Palestinian Prime Minister Mahmud Abbas on Monday defended himself against accusations by critics at home that he was too conciliatory
toward Israel.

In his first news conference since taking office, Abbas said he would keep trying to engage militant groups in dialogue, and would not resort to force to bring them to halt their attacks on Israelis.

Abbas said he opposed all violence, including a Palestinian shooting attack Sunday in which four Israeli soldiers were killed.

In his speech, Abbas denounced violence against Israelis and called for an end to the "armed intefadeh." His critics claimed he gave too much without getting anything in return from Israel.

Palestinians had expected that Israel would quickly ease a travel ban and other restrictions following the summit, but Israel has not done so, in part because of renewed attacks by militants.

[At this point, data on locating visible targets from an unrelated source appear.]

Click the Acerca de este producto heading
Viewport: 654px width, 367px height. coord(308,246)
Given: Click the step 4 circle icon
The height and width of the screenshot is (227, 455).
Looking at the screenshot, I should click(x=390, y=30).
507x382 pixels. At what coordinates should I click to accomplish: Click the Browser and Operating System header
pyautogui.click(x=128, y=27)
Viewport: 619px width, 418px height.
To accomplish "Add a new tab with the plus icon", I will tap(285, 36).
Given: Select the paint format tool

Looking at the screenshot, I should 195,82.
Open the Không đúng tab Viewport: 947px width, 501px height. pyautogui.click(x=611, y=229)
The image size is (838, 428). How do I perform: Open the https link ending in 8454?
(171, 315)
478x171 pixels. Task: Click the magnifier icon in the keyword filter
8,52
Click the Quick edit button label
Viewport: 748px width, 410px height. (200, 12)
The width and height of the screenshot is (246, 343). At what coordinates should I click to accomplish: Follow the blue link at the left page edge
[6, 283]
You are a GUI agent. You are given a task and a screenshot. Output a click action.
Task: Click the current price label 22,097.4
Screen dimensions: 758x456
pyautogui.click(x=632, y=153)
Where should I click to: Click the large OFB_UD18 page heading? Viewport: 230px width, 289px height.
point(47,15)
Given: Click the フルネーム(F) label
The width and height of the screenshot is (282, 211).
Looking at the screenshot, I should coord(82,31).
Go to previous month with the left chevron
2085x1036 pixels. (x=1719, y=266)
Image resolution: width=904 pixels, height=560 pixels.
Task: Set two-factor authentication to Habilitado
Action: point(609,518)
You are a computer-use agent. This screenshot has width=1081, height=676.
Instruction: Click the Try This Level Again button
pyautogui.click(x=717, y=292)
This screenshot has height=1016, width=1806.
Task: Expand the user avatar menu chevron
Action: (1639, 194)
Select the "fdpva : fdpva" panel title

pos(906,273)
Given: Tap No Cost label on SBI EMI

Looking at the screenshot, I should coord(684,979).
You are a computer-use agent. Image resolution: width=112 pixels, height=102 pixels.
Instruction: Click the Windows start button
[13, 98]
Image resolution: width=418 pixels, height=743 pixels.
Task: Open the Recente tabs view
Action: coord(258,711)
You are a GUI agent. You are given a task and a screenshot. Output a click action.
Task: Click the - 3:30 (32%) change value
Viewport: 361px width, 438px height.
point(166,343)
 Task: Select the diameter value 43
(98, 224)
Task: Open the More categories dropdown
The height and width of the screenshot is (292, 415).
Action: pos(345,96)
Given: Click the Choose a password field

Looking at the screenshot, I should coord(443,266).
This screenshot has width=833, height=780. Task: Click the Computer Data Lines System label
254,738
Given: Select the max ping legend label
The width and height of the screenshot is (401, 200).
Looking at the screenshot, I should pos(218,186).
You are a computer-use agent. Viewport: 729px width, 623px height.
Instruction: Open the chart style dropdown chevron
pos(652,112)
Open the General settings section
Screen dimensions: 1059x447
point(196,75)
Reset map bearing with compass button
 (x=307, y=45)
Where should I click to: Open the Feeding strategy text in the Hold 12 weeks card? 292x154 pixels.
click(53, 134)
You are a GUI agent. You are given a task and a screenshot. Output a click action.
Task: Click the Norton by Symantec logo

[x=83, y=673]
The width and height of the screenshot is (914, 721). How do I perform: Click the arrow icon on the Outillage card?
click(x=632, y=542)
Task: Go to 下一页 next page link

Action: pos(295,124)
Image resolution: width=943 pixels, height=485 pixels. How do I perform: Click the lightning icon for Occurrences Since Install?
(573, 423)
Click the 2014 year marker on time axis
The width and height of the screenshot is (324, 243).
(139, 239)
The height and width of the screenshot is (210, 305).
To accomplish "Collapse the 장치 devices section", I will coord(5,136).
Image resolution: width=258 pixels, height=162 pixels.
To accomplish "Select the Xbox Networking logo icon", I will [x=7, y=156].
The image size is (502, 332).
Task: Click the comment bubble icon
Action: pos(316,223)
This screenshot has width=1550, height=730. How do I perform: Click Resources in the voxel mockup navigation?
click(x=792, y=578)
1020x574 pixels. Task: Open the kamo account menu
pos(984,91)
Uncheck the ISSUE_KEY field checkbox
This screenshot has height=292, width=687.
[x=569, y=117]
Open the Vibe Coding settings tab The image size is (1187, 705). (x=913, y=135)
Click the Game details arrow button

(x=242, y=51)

Abbas said Monday that his summit speech was coordinated with veteran Palestinian leader Yasser Arafat.

"The position that was announced in Aqaba is the commitment and is the position of the Palestinian leadership. It was fully coordinated with President Yasser Arafat," Abbas said.

Arafat had belittled the outcome of the summit last week, saying it meant little that Israel promised to move a few mobile homes from West Bank hilltops.

Relations between Abbas and Arafat have been tense from the start, with Arafat trying to cling to his authority. The creation of the position of prime minister had been imposed on Arafat by the United States.

Abbas said some factions have been trying to stir up problems since he took office April 30, but did not name them.